Note: This approach requires no configuration changes, works with any CNI plugin, and preserves source IP addresses for external traffic entering through the CLB.

Set externalTrafficPolicy to Cluster

If you do not need to preserve source IP addresses, set externalTrafficPolicy to Cluster.
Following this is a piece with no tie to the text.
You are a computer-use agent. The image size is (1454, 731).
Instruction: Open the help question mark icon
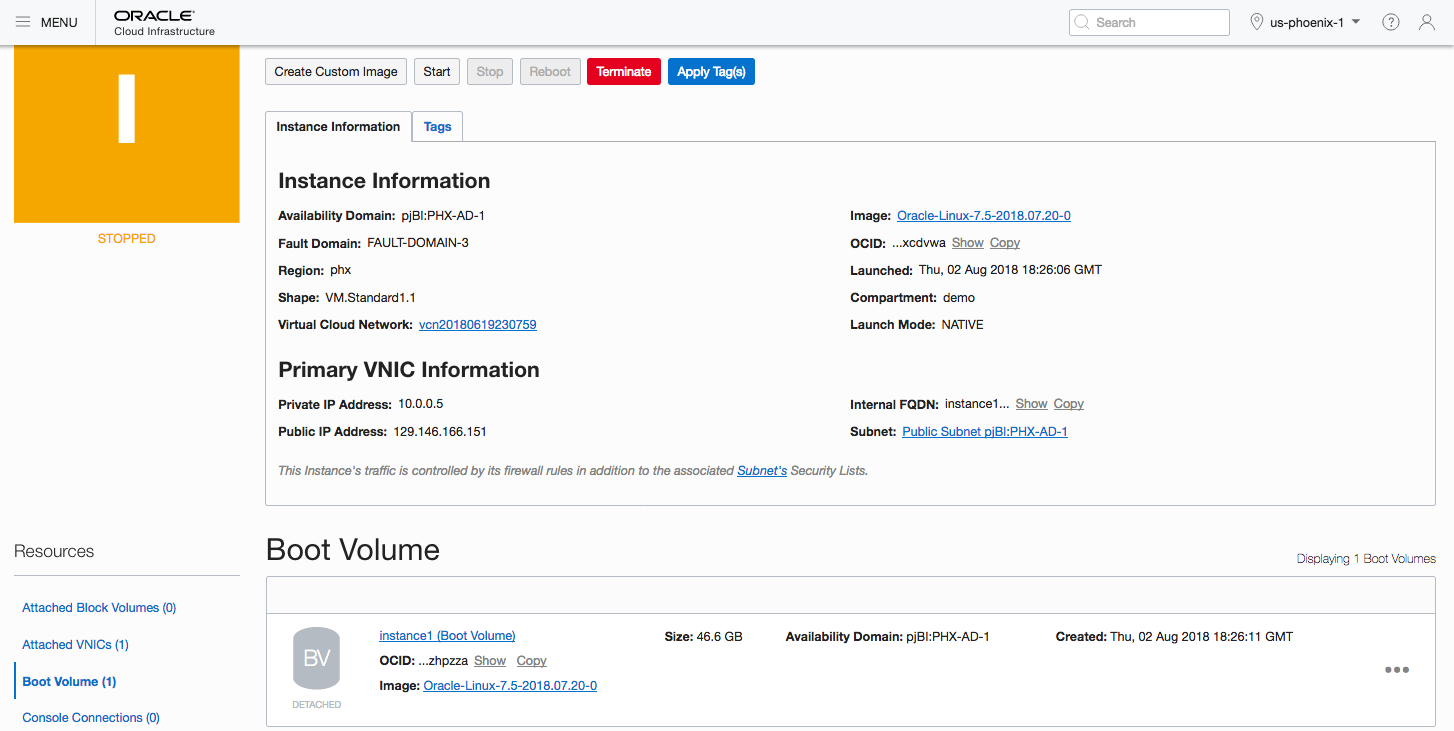[x=1390, y=22]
This tells kube-proxy to forward traffic to ingress gateway pods on any node, not just the local one.

Update the IstioGateway Custom Resource Definition (CRD):

apiVersion: istio.alibabacloud.com/v1beta1
kind: IstioGateway
metadata:
  name: ingressgateway
  namespace: istio-system
  ....
spec:
  externalTrafficPolicy: Cluster
....

For details about the CRD fields, see CRD fields for a gateway.

Note

Note: With externalTrafficPolicy: Cluster, incoming requests undergo Source Network Address Translation (SNAT), which replaces the client source IP with the node's internal IP. If your application relies on client source IP addresses, use one of the other solutions.

Use ENI direct connection

If your cluster uses elastic network interfaces (ENIs) through Terway or runs in inclusive ENI mode, set externalTrafficPolicy to Cluster while preserving source IP addresses through direct ENI connection.

Update the IstioGateway CRD to set externalTrafficPolicy: Cluster and add the service.beta.kubernetes.io/backend-type: eni annotation:

apiVersion: istio.alibabacloud.com/v1beta1
kind: IstioGateway
metadata:
  name: ingressgateway
  namespace: istio-system
  ....
spec:
  externalTrafficPolicy: Cluster
  maxReplicas: 5
  minReplicas: 2
  ports:
    - name: status-port
      port: 15020
      targetPort: 15020
    - name: http2
      port: 80
      targetPort: 80
    - name: https
      port: 443
      targetPort: 443
    - name: tls
      port: 15443
      targetPort: 15443
  replicaCount: 2
  resources:
    limits:
      cpu: '2'
      memory: 2G
    requests:
      cpu: 200m
      memory: 256Mi
  runAsRoot: false
  serviceAnnotations:
    service.beta.kubernetes.io/backend-type: eni
  serviceType: LoadBalancer

For details about the CRD fields, see CRD fields for a gateway.

Verify the fix

After you apply your chosen solution, verify that the previously failing pod can reach the ingress gateway:

kubectl exec <failing-pod-name> -n <namespace> -- curl -s -o /dev/null -w "%{http_code}" http://istio-ingressgateway.istio-system

A 200 response code (or another valid HTTP response) confirms that the pod can reach the ingress gateway.